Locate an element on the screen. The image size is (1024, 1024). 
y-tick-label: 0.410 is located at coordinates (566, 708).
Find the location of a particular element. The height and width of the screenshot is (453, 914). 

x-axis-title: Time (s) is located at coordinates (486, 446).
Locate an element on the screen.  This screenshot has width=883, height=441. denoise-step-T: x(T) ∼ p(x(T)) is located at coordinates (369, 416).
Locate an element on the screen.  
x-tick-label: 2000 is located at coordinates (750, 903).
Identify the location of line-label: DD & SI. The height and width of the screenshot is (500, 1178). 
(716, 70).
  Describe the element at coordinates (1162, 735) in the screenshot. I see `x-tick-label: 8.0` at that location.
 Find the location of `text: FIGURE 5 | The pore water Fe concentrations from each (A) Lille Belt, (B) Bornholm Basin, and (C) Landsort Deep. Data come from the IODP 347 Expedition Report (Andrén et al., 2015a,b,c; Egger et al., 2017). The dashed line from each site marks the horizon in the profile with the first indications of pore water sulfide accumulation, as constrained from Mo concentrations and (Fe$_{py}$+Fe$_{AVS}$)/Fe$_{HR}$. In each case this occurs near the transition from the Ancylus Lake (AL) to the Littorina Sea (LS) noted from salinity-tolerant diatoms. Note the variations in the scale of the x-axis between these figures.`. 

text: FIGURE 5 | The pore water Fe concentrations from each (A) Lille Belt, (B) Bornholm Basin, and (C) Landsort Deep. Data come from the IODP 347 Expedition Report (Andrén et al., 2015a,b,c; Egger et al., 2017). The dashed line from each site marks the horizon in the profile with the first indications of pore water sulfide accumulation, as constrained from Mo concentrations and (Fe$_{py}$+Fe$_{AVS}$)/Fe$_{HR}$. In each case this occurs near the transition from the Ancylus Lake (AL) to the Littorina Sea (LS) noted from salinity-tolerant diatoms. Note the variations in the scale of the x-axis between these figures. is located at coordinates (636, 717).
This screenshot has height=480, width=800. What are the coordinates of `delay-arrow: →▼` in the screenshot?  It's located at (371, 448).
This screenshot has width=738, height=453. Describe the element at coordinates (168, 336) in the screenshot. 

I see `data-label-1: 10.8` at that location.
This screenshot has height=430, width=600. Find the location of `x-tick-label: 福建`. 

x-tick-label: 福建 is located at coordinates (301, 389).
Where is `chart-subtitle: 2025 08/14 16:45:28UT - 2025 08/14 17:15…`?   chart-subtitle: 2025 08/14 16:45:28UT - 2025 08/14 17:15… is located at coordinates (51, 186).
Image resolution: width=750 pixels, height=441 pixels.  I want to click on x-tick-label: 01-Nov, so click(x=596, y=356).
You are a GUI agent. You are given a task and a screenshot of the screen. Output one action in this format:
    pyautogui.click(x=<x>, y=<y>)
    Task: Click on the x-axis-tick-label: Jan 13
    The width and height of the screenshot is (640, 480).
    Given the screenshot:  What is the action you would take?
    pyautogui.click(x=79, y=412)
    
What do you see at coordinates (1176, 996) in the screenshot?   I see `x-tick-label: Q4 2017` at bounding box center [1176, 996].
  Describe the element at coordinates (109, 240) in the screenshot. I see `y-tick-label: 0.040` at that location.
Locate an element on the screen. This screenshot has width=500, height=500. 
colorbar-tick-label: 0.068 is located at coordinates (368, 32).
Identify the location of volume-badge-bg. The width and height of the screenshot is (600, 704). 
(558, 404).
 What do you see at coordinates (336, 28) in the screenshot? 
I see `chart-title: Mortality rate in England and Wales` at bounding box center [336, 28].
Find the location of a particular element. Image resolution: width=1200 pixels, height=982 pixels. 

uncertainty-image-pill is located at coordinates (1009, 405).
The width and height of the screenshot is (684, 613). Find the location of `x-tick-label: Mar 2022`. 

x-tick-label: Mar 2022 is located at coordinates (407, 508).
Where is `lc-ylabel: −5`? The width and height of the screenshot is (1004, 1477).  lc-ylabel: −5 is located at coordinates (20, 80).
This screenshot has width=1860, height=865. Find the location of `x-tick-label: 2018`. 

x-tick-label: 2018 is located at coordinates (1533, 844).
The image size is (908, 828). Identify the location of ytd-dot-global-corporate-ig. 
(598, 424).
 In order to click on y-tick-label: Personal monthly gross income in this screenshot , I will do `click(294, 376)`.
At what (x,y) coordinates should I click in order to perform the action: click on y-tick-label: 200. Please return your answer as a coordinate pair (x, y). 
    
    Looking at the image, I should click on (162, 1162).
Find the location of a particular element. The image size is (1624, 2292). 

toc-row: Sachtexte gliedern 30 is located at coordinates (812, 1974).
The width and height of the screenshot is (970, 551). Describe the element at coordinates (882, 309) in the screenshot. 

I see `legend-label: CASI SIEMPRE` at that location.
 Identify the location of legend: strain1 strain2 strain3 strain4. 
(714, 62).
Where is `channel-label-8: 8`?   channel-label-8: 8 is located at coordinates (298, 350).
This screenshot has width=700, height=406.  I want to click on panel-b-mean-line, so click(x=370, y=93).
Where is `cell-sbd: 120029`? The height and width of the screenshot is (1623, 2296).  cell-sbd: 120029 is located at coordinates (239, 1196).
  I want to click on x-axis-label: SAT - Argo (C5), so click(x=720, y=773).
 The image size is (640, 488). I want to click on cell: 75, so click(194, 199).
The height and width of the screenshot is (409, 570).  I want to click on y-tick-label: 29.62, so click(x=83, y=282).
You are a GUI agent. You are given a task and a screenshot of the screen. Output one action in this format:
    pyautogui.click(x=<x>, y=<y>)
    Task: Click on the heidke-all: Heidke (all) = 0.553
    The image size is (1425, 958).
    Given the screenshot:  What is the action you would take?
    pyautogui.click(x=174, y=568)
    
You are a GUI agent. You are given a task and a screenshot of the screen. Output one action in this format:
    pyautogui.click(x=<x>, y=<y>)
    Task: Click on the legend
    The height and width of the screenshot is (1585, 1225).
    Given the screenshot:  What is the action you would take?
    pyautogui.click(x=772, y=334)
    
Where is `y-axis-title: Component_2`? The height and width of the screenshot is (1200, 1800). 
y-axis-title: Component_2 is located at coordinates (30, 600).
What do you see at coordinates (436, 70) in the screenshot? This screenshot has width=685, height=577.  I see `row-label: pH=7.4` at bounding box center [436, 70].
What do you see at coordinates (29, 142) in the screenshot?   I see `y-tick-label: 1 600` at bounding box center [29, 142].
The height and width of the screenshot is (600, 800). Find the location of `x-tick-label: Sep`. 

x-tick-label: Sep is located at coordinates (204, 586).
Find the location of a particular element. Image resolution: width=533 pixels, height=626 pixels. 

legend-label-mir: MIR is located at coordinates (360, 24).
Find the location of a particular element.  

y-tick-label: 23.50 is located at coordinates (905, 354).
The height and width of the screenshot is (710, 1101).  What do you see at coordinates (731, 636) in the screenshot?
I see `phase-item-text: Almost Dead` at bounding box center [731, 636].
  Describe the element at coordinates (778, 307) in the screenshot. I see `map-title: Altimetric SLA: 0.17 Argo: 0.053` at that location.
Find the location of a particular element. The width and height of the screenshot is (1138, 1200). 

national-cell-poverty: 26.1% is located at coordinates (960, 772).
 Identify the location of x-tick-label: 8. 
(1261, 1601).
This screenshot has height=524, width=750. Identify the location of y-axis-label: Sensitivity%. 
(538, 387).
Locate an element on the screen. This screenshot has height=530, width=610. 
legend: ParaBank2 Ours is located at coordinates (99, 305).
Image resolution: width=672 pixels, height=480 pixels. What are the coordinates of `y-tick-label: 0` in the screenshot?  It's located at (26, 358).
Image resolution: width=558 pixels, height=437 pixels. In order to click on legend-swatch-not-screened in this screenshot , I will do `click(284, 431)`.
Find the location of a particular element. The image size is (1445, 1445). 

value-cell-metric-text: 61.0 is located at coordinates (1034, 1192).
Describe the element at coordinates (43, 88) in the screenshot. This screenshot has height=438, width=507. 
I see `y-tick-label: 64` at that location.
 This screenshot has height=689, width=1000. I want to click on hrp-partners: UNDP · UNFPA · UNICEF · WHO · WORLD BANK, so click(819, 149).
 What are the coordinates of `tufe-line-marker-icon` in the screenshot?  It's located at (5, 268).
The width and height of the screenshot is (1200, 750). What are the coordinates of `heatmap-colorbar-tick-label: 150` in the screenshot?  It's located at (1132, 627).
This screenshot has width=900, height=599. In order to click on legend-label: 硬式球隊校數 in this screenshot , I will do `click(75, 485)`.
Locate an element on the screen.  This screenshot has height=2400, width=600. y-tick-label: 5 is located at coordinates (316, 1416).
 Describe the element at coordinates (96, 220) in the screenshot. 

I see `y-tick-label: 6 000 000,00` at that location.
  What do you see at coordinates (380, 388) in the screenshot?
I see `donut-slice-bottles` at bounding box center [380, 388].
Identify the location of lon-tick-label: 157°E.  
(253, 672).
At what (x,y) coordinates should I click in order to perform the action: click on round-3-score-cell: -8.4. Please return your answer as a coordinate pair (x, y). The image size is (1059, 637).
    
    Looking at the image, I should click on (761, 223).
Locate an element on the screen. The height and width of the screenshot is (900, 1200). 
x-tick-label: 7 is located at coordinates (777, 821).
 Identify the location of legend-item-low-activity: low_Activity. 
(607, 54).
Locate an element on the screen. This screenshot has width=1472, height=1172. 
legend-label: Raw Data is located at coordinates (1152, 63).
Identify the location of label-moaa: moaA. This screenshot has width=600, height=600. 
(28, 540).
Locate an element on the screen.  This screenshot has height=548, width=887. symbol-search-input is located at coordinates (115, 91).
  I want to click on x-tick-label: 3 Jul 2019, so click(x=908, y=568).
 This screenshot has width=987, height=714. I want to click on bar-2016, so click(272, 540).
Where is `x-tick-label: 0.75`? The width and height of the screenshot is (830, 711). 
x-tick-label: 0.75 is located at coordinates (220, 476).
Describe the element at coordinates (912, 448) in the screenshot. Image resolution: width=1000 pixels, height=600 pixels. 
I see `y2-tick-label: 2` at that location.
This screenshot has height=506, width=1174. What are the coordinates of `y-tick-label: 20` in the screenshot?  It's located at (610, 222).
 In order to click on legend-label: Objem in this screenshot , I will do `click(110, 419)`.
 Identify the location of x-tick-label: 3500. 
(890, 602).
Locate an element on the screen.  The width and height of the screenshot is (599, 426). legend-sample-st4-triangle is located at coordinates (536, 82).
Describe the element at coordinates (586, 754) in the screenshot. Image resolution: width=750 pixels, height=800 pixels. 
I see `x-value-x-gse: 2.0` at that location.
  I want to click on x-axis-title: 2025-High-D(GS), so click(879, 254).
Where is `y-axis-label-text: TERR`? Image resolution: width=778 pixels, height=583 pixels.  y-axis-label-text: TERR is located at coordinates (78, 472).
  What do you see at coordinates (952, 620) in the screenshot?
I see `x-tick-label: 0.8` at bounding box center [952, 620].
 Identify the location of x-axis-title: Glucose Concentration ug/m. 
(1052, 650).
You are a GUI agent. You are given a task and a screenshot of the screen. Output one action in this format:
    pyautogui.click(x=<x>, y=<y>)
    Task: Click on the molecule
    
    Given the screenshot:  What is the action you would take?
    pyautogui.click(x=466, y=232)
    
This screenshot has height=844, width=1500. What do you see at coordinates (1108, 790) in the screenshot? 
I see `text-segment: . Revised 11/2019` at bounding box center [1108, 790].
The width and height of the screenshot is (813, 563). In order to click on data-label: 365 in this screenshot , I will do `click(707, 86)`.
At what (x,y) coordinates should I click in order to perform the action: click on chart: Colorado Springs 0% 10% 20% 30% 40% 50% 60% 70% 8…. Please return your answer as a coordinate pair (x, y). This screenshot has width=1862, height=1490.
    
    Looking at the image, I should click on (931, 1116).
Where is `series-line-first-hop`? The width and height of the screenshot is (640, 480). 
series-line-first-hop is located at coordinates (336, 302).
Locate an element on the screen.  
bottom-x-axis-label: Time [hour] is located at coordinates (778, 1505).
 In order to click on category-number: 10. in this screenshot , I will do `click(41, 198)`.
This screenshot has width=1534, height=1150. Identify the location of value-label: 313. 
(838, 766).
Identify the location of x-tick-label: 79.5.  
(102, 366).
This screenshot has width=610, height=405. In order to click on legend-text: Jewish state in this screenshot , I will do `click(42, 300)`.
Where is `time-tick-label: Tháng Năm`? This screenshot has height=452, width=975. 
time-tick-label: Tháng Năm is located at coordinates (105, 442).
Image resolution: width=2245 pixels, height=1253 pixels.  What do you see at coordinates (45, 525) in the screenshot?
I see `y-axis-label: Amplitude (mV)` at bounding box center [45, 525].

····················

• [ASSIGNMENT]
Give the part of the records that opens with the line containing "In order to click on y-tick-label: Personal" and closes with the line containing "coordinates (298, 350)." as a JSON list of strings, one string per line, leaving out blank lines.

• [OUTPUT OF THE TASK]
[
  " In order to click on y-tick-label: Personal monthly gross income in this screenshot , I will do `click(294, 376)`.",
  "At what (x,y) coordinates should I click in order to perform the action: click on y-tick-label: 200. Please return your answer as a coordinate pair (x, y). ",
  "    Looking at the image, I should click on (162, 1162).",
  "Find the location of a particular element. The image size is (1624, 2292). ",
  "toc-row: Sachtexte gliedern 30 is located at coordinates (812, 1974).",
  "The width and height of the screenshot is (970, 551). Describe the element at coordinates (882, 309) in the screenshot. ",
  "I see `legend-label: CASI SIEMPRE` at that location.",
  " Identify the location of legend: strain1 strain2 strain3 strain4. ",
  "(714, 62).",
  "Where is `channel-label-8: 8`?   channel-label-8: 8 is located at coordinates (298, 350)."
]